Чем же занимается кандидат или доктор после работы? Ш. рассказывает о своем приятеле, который, по его мнению, является типичной фигурой для Академгородка, Сорокалетний доктор наук, физик, завлаб, часами лежа на тахте, смотрит телевизор или без цели, в одиночку, бродит на лыжах. С тех пор, как в городке закрыли клубы и кафе, в общении ученой публики произошла перемена. Главными двигателями духовного прогресса стали водка и коньяк. Без них не обходится ни одна встреча. Люди в домашней обстановке более не беседуют, не обмениваются мнениями, взглядами. Кажется, они утеряли способность слушать и связно рассказывать. Зато появился и возобладал тип одинокого пьяницы. Местные социологи считают, что не менее 35 процентов мужчин и женщин в Академгородке пьют постоянно, а многие — ежедневно. Другой приятель Ш., доктор геологических наук, считает, что в Новосибирском Научном не может быть ни настоящей дружбы, ни настоящей любви. Он ссылается при этом на бесчисленные, вызванные скукой, адюльтеры, которые стали бытом поселка ученых. И мужчины, и женщины бравируют своими постельными похождениями.
По мнению Ш., наиболее яркие творчески личности из Академгородка выехали.

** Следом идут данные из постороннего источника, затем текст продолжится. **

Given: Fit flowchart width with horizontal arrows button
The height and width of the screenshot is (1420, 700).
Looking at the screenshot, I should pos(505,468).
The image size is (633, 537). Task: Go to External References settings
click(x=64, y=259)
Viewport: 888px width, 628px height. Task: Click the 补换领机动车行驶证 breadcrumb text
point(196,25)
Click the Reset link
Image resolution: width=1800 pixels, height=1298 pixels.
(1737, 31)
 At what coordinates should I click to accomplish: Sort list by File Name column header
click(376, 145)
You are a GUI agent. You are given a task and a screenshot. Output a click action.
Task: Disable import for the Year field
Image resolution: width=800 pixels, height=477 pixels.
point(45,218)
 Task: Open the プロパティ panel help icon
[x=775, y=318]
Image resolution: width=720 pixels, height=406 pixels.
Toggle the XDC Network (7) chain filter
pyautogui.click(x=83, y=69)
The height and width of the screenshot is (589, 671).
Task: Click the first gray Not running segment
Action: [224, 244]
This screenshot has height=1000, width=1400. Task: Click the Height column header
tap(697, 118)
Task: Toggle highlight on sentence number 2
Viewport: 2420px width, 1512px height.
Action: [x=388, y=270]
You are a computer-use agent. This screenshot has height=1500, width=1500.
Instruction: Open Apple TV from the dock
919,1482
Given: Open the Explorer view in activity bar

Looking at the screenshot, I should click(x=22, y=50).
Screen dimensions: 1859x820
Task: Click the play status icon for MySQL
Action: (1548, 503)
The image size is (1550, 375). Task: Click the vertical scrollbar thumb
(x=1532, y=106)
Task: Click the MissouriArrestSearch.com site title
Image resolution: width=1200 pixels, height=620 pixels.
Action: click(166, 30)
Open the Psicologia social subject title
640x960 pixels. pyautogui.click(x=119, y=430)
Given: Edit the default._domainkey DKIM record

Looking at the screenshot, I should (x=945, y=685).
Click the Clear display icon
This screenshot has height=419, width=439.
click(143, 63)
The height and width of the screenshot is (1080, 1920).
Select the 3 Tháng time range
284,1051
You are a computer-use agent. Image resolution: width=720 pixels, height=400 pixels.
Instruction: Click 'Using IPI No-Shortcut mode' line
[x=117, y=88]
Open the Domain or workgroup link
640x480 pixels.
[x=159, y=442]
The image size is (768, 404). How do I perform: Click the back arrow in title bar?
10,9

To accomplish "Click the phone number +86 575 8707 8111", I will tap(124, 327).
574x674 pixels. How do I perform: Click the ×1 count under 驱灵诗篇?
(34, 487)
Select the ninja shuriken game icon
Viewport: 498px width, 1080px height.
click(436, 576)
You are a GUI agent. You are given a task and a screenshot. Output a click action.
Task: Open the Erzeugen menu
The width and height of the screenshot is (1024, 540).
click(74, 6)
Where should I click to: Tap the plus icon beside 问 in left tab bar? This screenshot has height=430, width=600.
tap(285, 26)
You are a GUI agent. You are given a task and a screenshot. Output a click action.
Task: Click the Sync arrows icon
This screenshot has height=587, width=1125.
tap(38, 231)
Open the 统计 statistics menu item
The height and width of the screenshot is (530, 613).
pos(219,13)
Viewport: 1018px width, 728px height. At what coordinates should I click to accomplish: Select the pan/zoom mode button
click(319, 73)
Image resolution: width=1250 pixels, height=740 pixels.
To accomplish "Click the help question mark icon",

К власти в институтах и к общеакадемическому руководству пришли жесткие дельцы, хваткие политики, для которых наука — только средство сделать карьеру.
Эти бытовые зарисовки биолога Ш. социолог К. дополняет размышлениями, которые он также почерпнул из многолетних наблюдений над жизнью Новосибирского Академгородка.
«Игра в большую науку конкурирует у нас с моралью. В глазах большого числа исследователей занятие наукой само по себе оправдывает любой аморализм личности. Как возникла такая этическая установка? Многие годы пропаганда твердила нам, что советская наука разрешит в конце концов все проблемы бытия. Нам твердили, что ученый, работающий над грандиозным проектом — герой. В кино, в книгах и ныне множится фигура, которая ночей не спит, в отпуск не идет, только бы к сроку сделать какой-то проект, завершить какое-то очень важное государственное задание. Такие труженики у нас действительно есть. Но даже самые ограниченные из них не могут не видеть, что едва наука снесет золотое яйцо, как стервятник-государство уносит его. Ученые понимают, что их самые грандиозные проекты служат для весьма мелких политических целей. Но если бы они попытались довести свою мысль до конца, то им пришлось бы бросить науку, либо стать политическими борцами. Ни на то, ни на другое подавляющее число их не способно. Остается третий, спасительный вариант, который всех устраивает: этичной объявлена сама наука, высокоморальным — поведение всякого, кто наукой занимается. Ученый создает полезный продукт, создатель полезного продукта — конечно же, человек нравственный. К этому удобному выводу добровольно или насильственно влекут сегодня себя многие ученые. В конкуренции с моралью наука побеждает[95]. Академгородок — место, где такая точка зрения возобладала полностью. К сожалению, это произошло слишком поздно, тогда, когда там и науки-то серьезной не осталось».